The New Philosophers (French: nouveaux philosophes) is the generation of French philosophers who are united by their respective breaks from Marxism in the early 1970s. They also criticized the highly influential thinker Jean-Paul Sartre and the concept of post-structuralism, as well as the philosophy of Friedrich Nietzsche and Martin Heidegger.
They include Alain Finkielkraut,[1] André Glucksmann, Pascal Bruckner, Bernard-Henri Lévy, Jean-Marie Benoist, Christian Jambet, Guy Lardreau, Claude Gandelman, Jean-Paul Dollé and Gilles Susong.

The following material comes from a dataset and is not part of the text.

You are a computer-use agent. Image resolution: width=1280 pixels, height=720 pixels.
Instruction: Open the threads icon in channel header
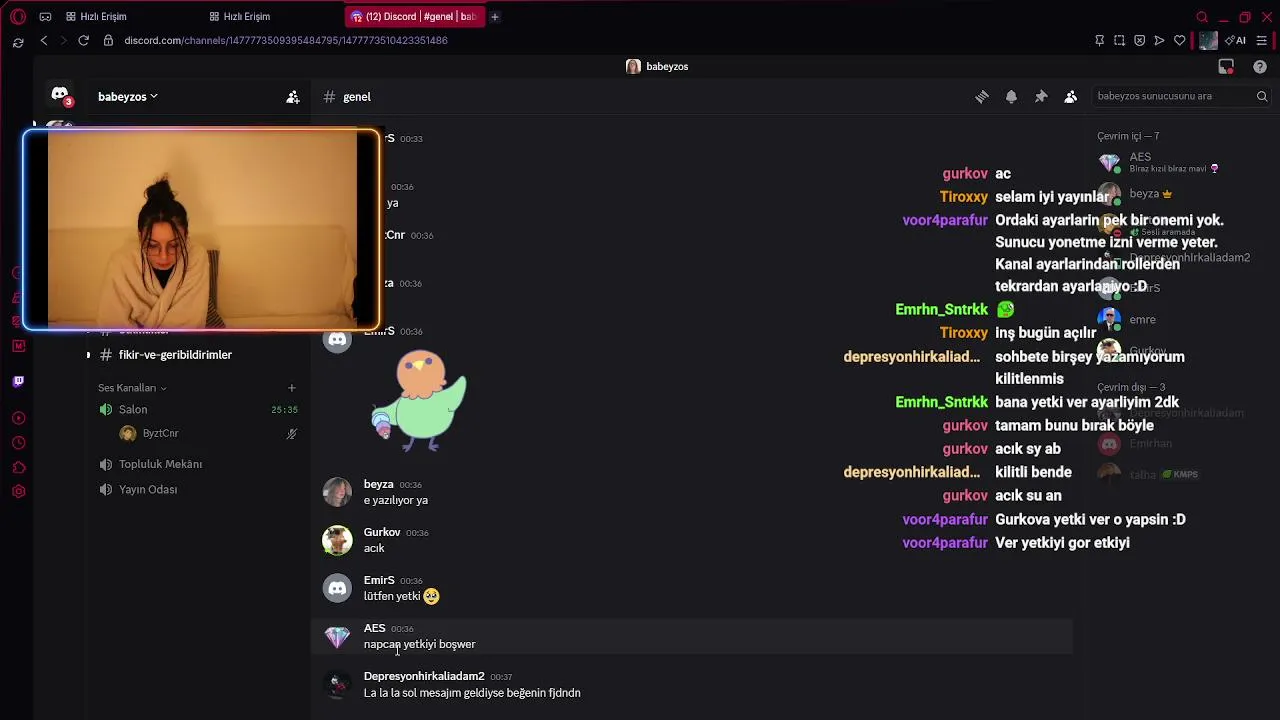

The term was created by Bernard-Henri Lévy in 1976. Most of the philosophers he included in that description had a previous history of Marxism with which they had recently broken. Several had been members of the Maoist party Gauche prolétarienne. Aleksandr Solzhenitsyn's writings on The Gulag Archipelago had a profound effect upon many of these former Marxists. Besides the content of the book, French Communist Party’s attack on the book further incited discontent with Marxism. International events, such as massacre in Cambodia and Vietnamese refugee crisis, also inspired criticism and reflections regarding communism.[2]
The New Philosophers rejected what they saw as the power-worship of the Left, a tradition which they traced back to at least Hegel and Karl Marx in the 1700s and 1800s. They argued that these and other various "master thinkers" who sought to create comprehensive systems of thought had actually created the foundations for systems of oppression. More recently Pascal Bruckner has targeted multiculturalism.
Because they are defined by a negative quality (i.e., the rejection of systems of authoritarian power) the New Philosophers are very disparate. In 1978, Michael Ryan argued that they exist in name only; their "homogeneity derives from their espousal of heterogeneity."[3] They have been described as "a brand name" for an "extremely heterogeneous group of about ten intellectuals who are held together more from without than from within... they do not serve as representatives of any clearly defined political movement or force."[4]
They were attacked as superficial and ideological by critics such as Gilles Deleuze,[5] Pierre Vidal-Naquet,[6] Pierre Bourdieu,[7] Alain Badiou,[8] Jean-François Lyotard,[9] and Cornelius Castoriadis.[10]